Il n’obtint aucune réponse.
— Que fais-tu ici ? essaya Owen.
— Nous ne te ferons pas de mal, promit Jared. Qu’est-ce qui ne va pas ?
— Je… je ne sais pas ziver, finit-elle par dire entre deux sanglots.
Jared s’agenouilla à côté d’elle.
— Tu es une Ziveuse, n’est-ce pas ?
— Oui… Non… non, c’est-à-dire…
Elle devait avoir treize gestations, certainement pas plus.
Il la fit sortir de sa cachette.
— Bon… comment t’appelles-tu ?
— Estel.
— Et pourquoi es-tu venue te cacher ici, Estel ?
— J’ai entendu venir Mogan et les autres, et j’ai couru jusqu’ici pour qu’ils ne me zivent pas.
— Pourquoi ne veux-tu pas qu’ils te trouvent ?
— Pour qu’ils ne me ramènent pas au monde des Ziveurs.
— Mais c’est là ta place, n’est-ce pas ?
Elle renifla et Jared l’entendit essuyer ses larmes.
— Non, répondit-elle d’un ton découragé. Là-bas, ils savent tous ziver, sauf moi. Et quand je serai prête à devenir une survivante, il n’y aura aucun Ziveur survivant qui voudra de moi.

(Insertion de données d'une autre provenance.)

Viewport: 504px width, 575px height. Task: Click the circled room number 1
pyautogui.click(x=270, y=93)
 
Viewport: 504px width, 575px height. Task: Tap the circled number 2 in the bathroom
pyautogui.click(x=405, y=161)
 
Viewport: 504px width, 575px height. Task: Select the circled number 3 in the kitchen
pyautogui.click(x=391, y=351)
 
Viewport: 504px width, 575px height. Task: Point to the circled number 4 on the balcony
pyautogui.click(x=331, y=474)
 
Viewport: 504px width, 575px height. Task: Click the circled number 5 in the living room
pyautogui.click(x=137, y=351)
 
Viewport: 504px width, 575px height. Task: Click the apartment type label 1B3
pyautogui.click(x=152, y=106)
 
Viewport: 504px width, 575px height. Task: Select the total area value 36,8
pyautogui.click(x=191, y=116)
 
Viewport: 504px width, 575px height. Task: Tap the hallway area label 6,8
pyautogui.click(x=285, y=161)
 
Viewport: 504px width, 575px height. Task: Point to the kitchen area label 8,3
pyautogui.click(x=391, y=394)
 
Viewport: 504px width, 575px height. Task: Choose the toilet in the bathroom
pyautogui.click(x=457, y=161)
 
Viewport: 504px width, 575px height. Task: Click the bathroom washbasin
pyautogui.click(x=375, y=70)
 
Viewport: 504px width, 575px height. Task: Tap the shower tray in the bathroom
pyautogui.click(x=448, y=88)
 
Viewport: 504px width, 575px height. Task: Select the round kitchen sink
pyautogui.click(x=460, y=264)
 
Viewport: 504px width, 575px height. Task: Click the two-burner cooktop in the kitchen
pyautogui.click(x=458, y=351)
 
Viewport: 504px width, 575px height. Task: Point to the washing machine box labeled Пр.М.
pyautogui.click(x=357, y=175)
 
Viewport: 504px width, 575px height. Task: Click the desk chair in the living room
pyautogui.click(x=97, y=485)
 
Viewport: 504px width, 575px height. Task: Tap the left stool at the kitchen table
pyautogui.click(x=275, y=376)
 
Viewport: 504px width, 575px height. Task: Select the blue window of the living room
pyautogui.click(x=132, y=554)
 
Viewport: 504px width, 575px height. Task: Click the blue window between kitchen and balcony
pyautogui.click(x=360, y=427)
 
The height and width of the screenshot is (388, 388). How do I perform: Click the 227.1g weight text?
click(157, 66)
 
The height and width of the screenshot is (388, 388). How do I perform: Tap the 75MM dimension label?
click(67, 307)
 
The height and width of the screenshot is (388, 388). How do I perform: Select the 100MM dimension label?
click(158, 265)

Elle se remit à sangloter.
— Je veux aller vivre dans votre monde.
— Ce n’est pas possible, Estel, essaya d’expliquer Owen, tu ne comprends pas comme les gens sont remontés contre… je veux dire… oh, explique-lui, Jared !
Quand la réflexion de sa voix lui apprit que les cheveux de la petite fille couvraient son visage, il les repoussa en arrière.